Der Guerillakampf der Rebellen im Nigerdelta könnte in einen Bürgerkrieg münden. Das Risiko dafür liegt bei Ländern, deren Wirtschaft zu über 30 Prozent vom Rohstoffexport abhängt, bei 22 Prozent, acht Prozent höher als im Durchschnitt der Entwicklungsländer. Ist Öl der Hauptbodenschatz, ist das Risiko sogar 40 Mal höher. Der Ökonomie-Professor Paul Collier hat diesen Index errechnet. "Natürlich brechen Bürgerkriege auch aus anderen Gründen aus. Doch wenn Bodenschätze ins Spiel kommen, verlängert das oft Kriege, die aus ganz anderen Ursachen begonnen wurden", sagt Mike Davis. Den brutalen Kampf um die Macht in der Republik Kongo zwischen Pascal Lissouba und Denis Sassou-Nguesso 1997 beeinflusste der Ölreichtum des Landes. Sassou-Nguesso wurde finanziell von Elf Aquitaine (heute TotalFinaElf) unterstützt, Lissouba angeblich von Occidental Petroleum. Die Ölkonzerne wollten sich zukünftige Bohrrechte sichern. Nach vier Monaten Bürgerkrieg, 10.000 Toten und einer völlig zerstörten Hauptstadt Brazzaville gewann Sassou-Nguesso. Er versprach Demokratie und investierte kaum in Infrastruktur oder Bildung. Heute fördert Elf 60 Prozent des kongolesischen Öls.
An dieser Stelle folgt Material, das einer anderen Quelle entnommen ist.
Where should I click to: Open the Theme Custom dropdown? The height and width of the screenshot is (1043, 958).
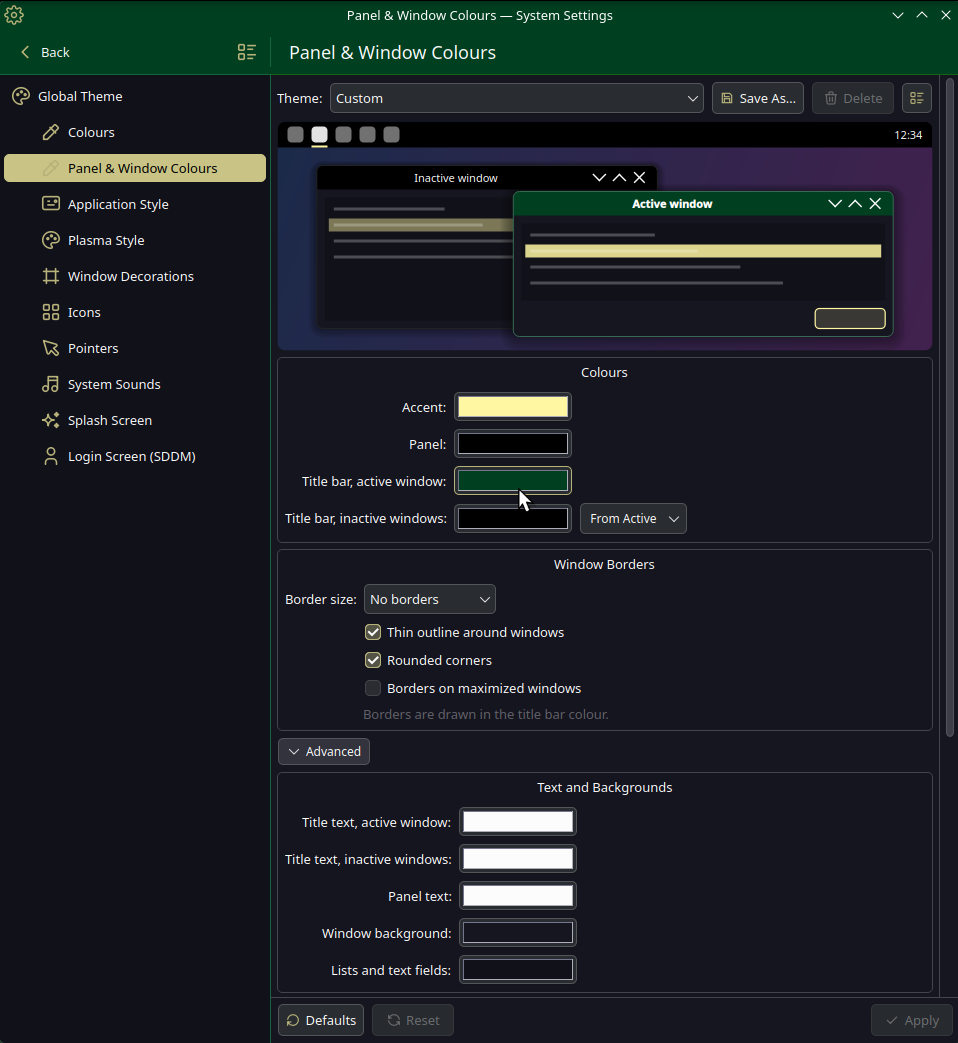coord(517,98)
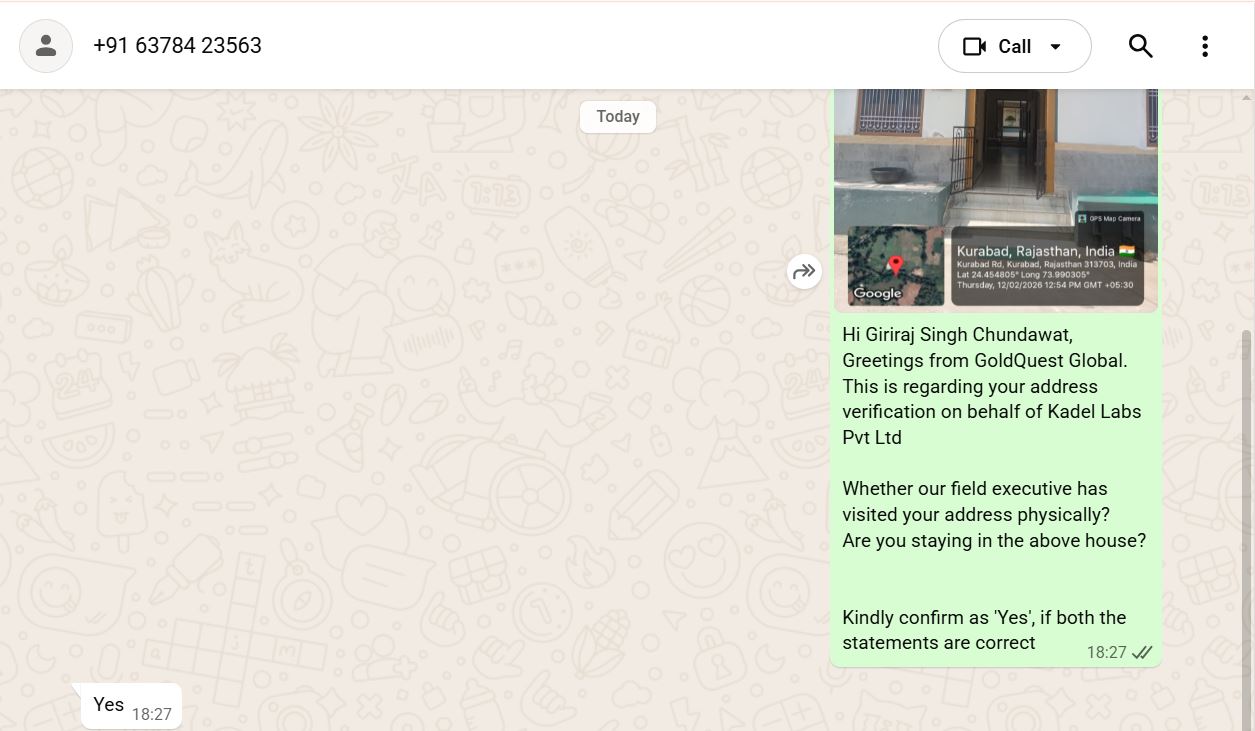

Die Republik Kongo will in das Schuldenerlass-Programm von Internationalem Währungsfonds (IWF) und Weltbank aufgenommen werden. Doch dafür muss Nguesso erst erklären, warum es in seinem Land nur zwei geteerte Straßen gibt, sein Sohn aber trotzdem bei Louis Vuitton einkaufen kann. Der Druck zur Transparenz durch IWF, Ölkonzerne, durch USA und EU ist die einzige Möglichkeit, Unrechtssysteme in Demokratien zu verwandeln. Es gibt gute Ansätze. Der demokratisch gewählte Ex-Präsident Nigerias, Olusegun Obasanjo, ließ einen Zukunftsfonds nach norwegischem Vorbild einrichten, in dem ein Teil der Ölerlöse für künftige Generationen angelegt wird. Doch Konzerne wie ExxonMobile drücken weiter beide Augen zu, wenn sie mit Teodoro Obiang, dem Machthaber von Äquatorialguinea, zusammenarbeiten. "Nach vorne wird immer auf Demokratie gepocht, für deren Umsetzung wird aber meistens wenig getan", sagt Michael Brzoska. Der Hunger ist größer - nach Ferraris bei den Diktatoren, nach Rohstoffen bei den Industrienationen.
Der Autor arbeitet als freier Journalist in München.